Processing I/O with BufRead

Still on my learning journey, I wanted to see how some bits of Rust’s I/O machinery work. From the documentation, I understand that one should use std::io::BufRead for buffered I/O, so I had a go. From what I understand, you’re supposed to call fill_buf() to ensure that the buffer has data, and you get a slice of an internal buffer from the call. After processing some bytes from this buffer, you’re supposed to call consume() to inform the BufRead that you’re done with those bytes, so you don’t see them again. Both of those are mutating operations.

So I came up with this:

use std::io::{self,BufRead};

pub enum ProtocolError {
    InvalidBytes(Vec<u8>),
    Io(io::Error),
}

pub struct Processor<B: BufRead> {
    reader: B
}

pub enum ProcessResult {
    Done,
    Error(ProtocolError),
    ProtocolValue(u32)
}

impl<B: BufRead> Processor<B> {
    pub fn new(r : B) -> Self {
        Self { reader: r }
    }

    pub fn process(&mut self) -> ProcessResult {
        let mut pos: usize = 0;
        let mut process_result: u32 = 0;

        loop {
            let reader = &mut self.reader;
            let r = reader.fill_buf();
            let length: usize;
            let buf : &[u8];

            match r {
                Ok(buffer) => {
                    buf = buffer;
                    length = buffer.len();
                    if length == 0 {
                        return ProcessResult::Done;
                    }
                },
                Err(e) => {
                    return ProcessResult::Error(ProtocolError::Io(e));
                }
            }
            let mut failed = false;
            while pos < length {
                let byte = buf[pos];

                process_result += (byte as u32) * 2 + 3;
                if process_result < 128 || process_result > 256 {
                    failed = true;
                    break;
                }
                pos += 1;
            }
            reader.consume(pos);
            if failed {
                let v = buf[0..pos].to_vec();
                ProcessResult::Error(ProtocolError::InvalidBytes(v));
            } else {
                ProcessResult::ProtocolValue(process_result);
            }
        }
    }
}

(Playground)

Of course, there are errors:

   Compiling playground v0.0.1 (file:///playground)
error[E0499]: cannot borrow `*reader` as mutable more than once at a time
  --> src/lib.rs:56:13
   |
29 |             let r = reader.fill_buf();
   |                     ------ first mutable borrow occurs here
...
56 |             reader.consume(pos);
   |             ^^^^^^ second mutable borrow occurs here
...
63 |         }
   |         - first borrow ends here

error: aborting due to previous error

For more information about this error, try `rustc --explain E0499`.
error: Could not compile `playground`.

To learn more, run the command again with --verbose.

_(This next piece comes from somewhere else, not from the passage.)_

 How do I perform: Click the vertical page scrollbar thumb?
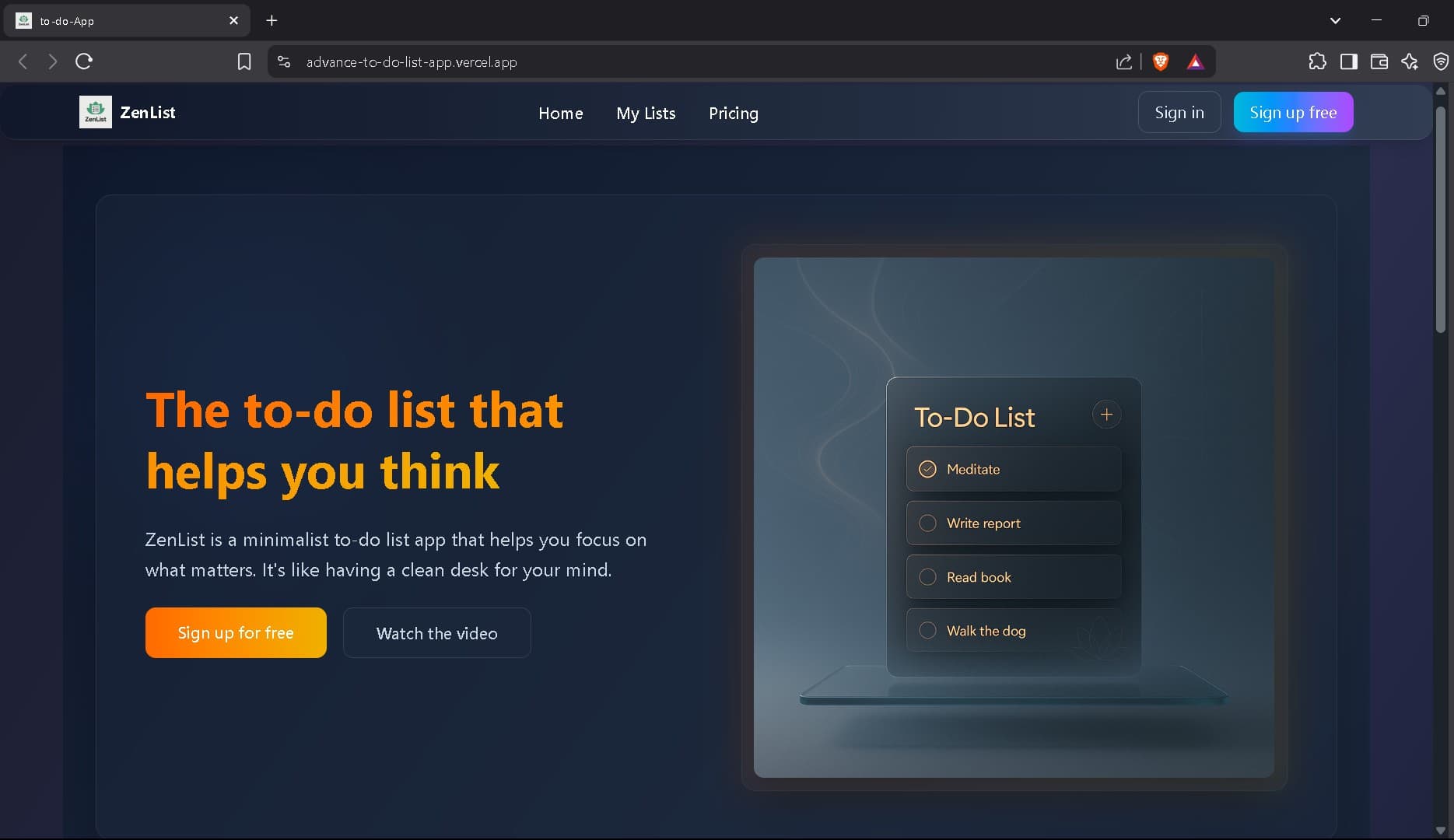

I want to do two mutating operations in a single block, and the two operations fill_buf() and consume() are supposed to be used together. How, exactly? Is it just something dumb I’ve done with one of the declarations?

        loop {
            let reader = &mut self.reader;
            let r = reader.fill_buf();
            ...
            reader.consume();
        }

You can’t call consume() when you still have access to the buffer returned by fill_buf(). There is no way around that. You need to change your logic to drop the slice before calling consume().

Note that you are not required to use BufRead directly. You can just use std::io::Read, and BufReader implements that. This way, you’ll still get the benefits of buffered reading while using a more convenient API.

OK, that helped. Thanks.

OK, but then I have to make multiple calls to read() if I want a byte at a time, or else I have to have my own buffer to copy into - is that right?

Yes. For code like this where you need direct access to the buffer (so you can return it in the InvalidBytes case), it’s a little simpler to create your own buffer and read into it. Example.

BufRead and BufReader are mainly helpful if you don’t access the buffer directly but instead want buffering to happen transparently, behind the scenes.

1 Like

Thanks for the example. It’s fine if we’re doing all the processing in one hit, but if you have an outer loop that calls process() to do chunks of data at a time, then potentially all the data (at least, 4KB in the example) is swallowed up into the local buffer on the first call, and the rest gets thrown away after processing some bytes until hitting an error or getting a valid result. That intent wasn’t clear from the snippet I posted, but that’s why I wanted BufRead - somewhere to manage the buffer between calls to process().

Still, the pattern with Read() is useful to know.